◆ **YOUR INSTRUCTIONS**:
Write the data out verbatim.

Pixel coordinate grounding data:
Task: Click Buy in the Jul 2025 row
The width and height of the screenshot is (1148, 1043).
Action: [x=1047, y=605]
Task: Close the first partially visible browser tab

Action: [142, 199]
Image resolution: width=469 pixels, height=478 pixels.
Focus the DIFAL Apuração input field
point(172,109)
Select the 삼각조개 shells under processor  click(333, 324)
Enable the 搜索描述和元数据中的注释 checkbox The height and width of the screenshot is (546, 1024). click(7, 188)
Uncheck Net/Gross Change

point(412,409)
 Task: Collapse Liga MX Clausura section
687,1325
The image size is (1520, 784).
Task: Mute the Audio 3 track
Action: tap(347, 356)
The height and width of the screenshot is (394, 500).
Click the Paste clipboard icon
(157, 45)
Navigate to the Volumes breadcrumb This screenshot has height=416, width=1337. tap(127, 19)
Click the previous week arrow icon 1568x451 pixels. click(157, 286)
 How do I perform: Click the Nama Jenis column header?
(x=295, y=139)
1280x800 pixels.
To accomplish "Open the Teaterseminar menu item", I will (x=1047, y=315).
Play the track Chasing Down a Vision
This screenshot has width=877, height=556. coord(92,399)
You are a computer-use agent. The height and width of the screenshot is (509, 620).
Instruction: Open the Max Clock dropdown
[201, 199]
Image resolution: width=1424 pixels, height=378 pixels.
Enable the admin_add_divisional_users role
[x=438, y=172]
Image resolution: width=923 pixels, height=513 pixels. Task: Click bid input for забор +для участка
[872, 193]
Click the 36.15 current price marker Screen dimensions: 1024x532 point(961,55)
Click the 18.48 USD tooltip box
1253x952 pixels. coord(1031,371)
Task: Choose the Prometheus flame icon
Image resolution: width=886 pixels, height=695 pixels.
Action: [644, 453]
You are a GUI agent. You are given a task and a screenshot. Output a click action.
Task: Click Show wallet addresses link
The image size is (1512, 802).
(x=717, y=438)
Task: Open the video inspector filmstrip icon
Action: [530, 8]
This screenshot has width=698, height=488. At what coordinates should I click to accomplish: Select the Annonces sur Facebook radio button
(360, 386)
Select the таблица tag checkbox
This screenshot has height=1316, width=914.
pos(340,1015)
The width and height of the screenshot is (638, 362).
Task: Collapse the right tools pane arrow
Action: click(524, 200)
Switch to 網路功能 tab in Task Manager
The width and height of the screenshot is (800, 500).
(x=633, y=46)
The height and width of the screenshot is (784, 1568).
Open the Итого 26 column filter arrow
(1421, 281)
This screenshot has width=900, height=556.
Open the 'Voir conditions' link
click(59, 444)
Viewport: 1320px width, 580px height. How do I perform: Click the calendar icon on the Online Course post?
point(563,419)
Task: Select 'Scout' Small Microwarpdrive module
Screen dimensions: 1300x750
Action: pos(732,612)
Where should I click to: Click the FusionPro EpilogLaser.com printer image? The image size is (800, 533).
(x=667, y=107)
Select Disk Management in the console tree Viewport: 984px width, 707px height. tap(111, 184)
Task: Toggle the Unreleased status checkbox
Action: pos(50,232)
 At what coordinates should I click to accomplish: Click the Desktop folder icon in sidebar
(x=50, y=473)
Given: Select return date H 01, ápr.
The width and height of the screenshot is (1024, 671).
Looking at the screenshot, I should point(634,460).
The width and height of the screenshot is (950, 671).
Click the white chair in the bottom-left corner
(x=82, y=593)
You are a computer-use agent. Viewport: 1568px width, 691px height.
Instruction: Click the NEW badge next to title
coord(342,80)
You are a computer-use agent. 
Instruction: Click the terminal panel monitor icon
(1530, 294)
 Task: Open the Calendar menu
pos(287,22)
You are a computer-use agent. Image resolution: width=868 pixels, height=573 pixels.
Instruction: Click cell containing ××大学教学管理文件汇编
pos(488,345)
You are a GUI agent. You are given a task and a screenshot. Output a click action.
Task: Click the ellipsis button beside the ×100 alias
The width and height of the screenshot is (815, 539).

◆ **TASK SOLUTION**:
Task: Click Buy in the Jul 2025 row
The width and height of the screenshot is (1148, 1043).
Action: [x=1047, y=605]
Task: Close the first partially visible browser tab

Action: [142, 199]
Image resolution: width=469 pixels, height=478 pixels.
Focus the DIFAL Apuração input field
point(172,109)
Select the 삼각조개 shells under processor  click(333, 324)
Enable the 搜索描述和元数据中的注释 checkbox The height and width of the screenshot is (546, 1024). click(7, 188)
Uncheck Net/Gross Change

point(412,409)
 Task: Collapse Liga MX Clausura section
687,1325
The image size is (1520, 784).
Task: Mute the Audio 3 track
Action: tap(347, 356)
The height and width of the screenshot is (394, 500).
Click the Paste clipboard icon
(157, 45)
Navigate to the Volumes breadcrumb This screenshot has height=416, width=1337. tap(127, 19)
Click the previous week arrow icon 1568x451 pixels. click(157, 286)
 How do I perform: Click the Nama Jenis column header?
(x=295, y=139)
1280x800 pixels.
To accomplish "Open the Teaterseminar menu item", I will (x=1047, y=315).
Play the track Chasing Down a Vision
This screenshot has width=877, height=556. coord(92,399)
You are a computer-use agent. The height and width of the screenshot is (509, 620).
Instruction: Open the Max Clock dropdown
[201, 199]
Image resolution: width=1424 pixels, height=378 pixels.
Enable the admin_add_divisional_users role
[x=438, y=172]
Image resolution: width=923 pixels, height=513 pixels. Task: Click bid input for забор +для участка
[872, 193]
Click the 36.15 current price marker Screen dimensions: 1024x532 point(961,55)
Click the 18.48 USD tooltip box
1253x952 pixels. coord(1031,371)
Task: Choose the Prometheus flame icon
Image resolution: width=886 pixels, height=695 pixels.
Action: [644, 453]
You are a GUI agent. You are given a task and a screenshot. Output a click action.
Task: Click Show wallet addresses link
The image size is (1512, 802).
(x=717, y=438)
Task: Open the video inspector filmstrip icon
Action: [530, 8]
This screenshot has width=698, height=488. At what coordinates should I click to accomplish: Select the Annonces sur Facebook radio button
(360, 386)
Select the таблица tag checkbox
This screenshot has height=1316, width=914.
pos(340,1015)
The width and height of the screenshot is (638, 362).
Task: Collapse the right tools pane arrow
Action: click(524, 200)
Switch to 網路功能 tab in Task Manager
The width and height of the screenshot is (800, 500).
(x=633, y=46)
The height and width of the screenshot is (784, 1568).
Open the Итого 26 column filter arrow
(1421, 281)
This screenshot has width=900, height=556.
Open the 'Voir conditions' link
click(59, 444)
Viewport: 1320px width, 580px height. How do I perform: Click the calendar icon on the Online Course post?
point(563,419)
Task: Select 'Scout' Small Microwarpdrive module
Screen dimensions: 1300x750
Action: pos(732,612)
Where should I click to: Click the FusionPro EpilogLaser.com printer image? The image size is (800, 533).
(x=667, y=107)
Select Disk Management in the console tree Viewport: 984px width, 707px height. tap(111, 184)
Task: Toggle the Unreleased status checkbox
Action: pos(50,232)
 At what coordinates should I click to accomplish: Click the Desktop folder icon in sidebar
(x=50, y=473)
Given: Select return date H 01, ápr.
The width and height of the screenshot is (1024, 671).
Looking at the screenshot, I should point(634,460).
The width and height of the screenshot is (950, 671).
Click the white chair in the bottom-left corner
(x=82, y=593)
You are a computer-use agent. Viewport: 1568px width, 691px height.
Instruction: Click the NEW badge next to title
coord(342,80)
You are a computer-use agent. 
Instruction: Click the terminal panel monitor icon
(1530, 294)
 Task: Open the Calendar menu
pos(287,22)
You are a computer-use agent. Image resolution: width=868 pixels, height=573 pixels.
Instruction: Click cell containing ××大学教学管理文件汇编
pos(488,345)
You are a GUI agent. You are given a task and a screenshot. Output a click action.
Task: Click the ellipsis button beside the ×100 alias
The width and height of the screenshot is (815, 539).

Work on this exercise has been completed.